__PROBLEMS TO SOLVE__
(a) According to the post about Worst Cooks in America, who replaced Beau MacMillan alongside Anne Burrell this season?
(b) Locate every line in the records that contains the word "pixels" and copy each of those lines.

__ARTICLE__

***

So, tonight is the Season 2 finale of Food Network's Worst Cooks in America. I have the comfort of knowing that it will join the earlier episodes on my DVR, where I suppose someday I'll force myself to watch them. I know I should probably watch them before going off on the show again (see "Travesty Tonight: Worst Cooks in America gets even worse!"), but I've watched enough bits of this season's episodes, including whole minutes of the season premiere, in which Robert Irvine, whose culinary skills I've come to respect a lot via Dinner Impossible, where in the course of tackling his mission he's had to do quite a lot of on-the-spot culinary instruction to skill-free designated helpers, replaced last season's Beau MacMillan alongside Anne Burrell.

Now these people all know how to cook, which means they all learned how to do it, somehow, which means they all know that this wasn't it. They also know the show doesn't allow, let alone encourage, them to do much actual teaching. Instead they're simply ringmasters presiding over this circus of kitchen washouts who for the most part actually, even desperately, want to acquire some basic kitchen skills, but instead are made the butt of the show's ridicule. Oh sure, some of them do produce occasional acceptable results, but since they have almost nothing to go by except the week's initial demonstration, anything they produce (or, God forbid, learn) is apt to be by accident or luck.

***

__STORED RECORDS__

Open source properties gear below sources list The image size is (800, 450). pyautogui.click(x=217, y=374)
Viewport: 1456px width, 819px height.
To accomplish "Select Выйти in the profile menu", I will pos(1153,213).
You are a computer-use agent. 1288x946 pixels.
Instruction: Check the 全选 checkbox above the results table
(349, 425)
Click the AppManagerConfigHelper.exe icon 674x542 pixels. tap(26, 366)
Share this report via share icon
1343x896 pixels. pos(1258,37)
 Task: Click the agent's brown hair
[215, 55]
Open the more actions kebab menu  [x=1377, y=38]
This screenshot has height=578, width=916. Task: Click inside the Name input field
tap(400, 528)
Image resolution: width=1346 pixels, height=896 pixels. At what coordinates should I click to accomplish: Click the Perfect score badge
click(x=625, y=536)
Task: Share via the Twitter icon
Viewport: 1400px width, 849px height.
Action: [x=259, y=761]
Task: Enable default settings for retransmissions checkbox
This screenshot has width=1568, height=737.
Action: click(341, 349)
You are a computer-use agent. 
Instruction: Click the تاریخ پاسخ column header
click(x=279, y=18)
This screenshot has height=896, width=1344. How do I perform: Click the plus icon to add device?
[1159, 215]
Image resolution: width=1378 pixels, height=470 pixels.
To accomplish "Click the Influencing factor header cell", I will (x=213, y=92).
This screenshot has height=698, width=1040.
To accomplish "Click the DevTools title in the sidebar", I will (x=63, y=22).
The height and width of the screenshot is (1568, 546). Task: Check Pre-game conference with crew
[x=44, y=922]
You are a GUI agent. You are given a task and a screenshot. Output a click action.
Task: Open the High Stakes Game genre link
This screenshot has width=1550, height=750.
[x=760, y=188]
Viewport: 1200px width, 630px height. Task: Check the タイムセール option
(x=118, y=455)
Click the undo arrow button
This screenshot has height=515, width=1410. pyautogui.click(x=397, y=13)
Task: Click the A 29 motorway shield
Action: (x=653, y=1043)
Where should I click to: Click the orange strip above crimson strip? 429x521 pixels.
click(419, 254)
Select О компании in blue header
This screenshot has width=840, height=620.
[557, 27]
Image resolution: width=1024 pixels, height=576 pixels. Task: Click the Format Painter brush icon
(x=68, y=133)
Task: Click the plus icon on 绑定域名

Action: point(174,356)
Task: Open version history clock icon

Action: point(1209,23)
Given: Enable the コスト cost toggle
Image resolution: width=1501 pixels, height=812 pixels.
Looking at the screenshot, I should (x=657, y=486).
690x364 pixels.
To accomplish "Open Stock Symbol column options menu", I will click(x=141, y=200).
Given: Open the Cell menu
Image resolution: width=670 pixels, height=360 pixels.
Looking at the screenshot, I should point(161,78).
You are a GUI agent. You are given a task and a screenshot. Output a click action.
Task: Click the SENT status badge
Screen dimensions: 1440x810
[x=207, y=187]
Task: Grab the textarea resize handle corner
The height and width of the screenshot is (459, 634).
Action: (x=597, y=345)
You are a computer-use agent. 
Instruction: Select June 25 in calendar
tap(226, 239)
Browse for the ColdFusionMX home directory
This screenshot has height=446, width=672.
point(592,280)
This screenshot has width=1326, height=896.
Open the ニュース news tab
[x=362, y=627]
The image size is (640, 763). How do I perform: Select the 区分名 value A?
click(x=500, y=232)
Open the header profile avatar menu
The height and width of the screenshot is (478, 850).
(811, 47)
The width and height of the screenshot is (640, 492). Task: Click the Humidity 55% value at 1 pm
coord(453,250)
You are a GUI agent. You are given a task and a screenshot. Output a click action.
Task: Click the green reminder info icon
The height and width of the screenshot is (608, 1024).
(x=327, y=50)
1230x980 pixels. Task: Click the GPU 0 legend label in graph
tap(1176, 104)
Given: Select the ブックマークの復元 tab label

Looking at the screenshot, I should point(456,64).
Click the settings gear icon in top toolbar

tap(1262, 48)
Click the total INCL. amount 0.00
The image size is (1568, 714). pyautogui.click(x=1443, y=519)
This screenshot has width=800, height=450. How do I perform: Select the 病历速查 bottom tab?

***

__EXERCISE RESULTS__
(a) Robert Irvine

(b)
You are a computer-use agent. 1288x946 pixels.
Click the AppManagerConfigHelper.exe icon 674x542 pixels. tap(26, 366)
1343x896 pixels. pos(1258,37)
Image resolution: width=1346 pixels, height=896 pixels. At what coordinates should I click to accomplish: Click the Perfect score badge
Image resolution: width=1378 pixels, height=470 pixels.
Where should I click to: Click the orange strip above crimson strip? 429x521 pixels.
Image resolution: width=1024 pixels, height=576 pixels. Task: Click the Format Painter brush icon
Image resolution: width=1501 pixels, height=812 pixels.
690x364 pixels.
Image resolution: width=670 pixels, height=360 pixels.
1230x980 pixels. Task: Click the GPU 0 legend label in graph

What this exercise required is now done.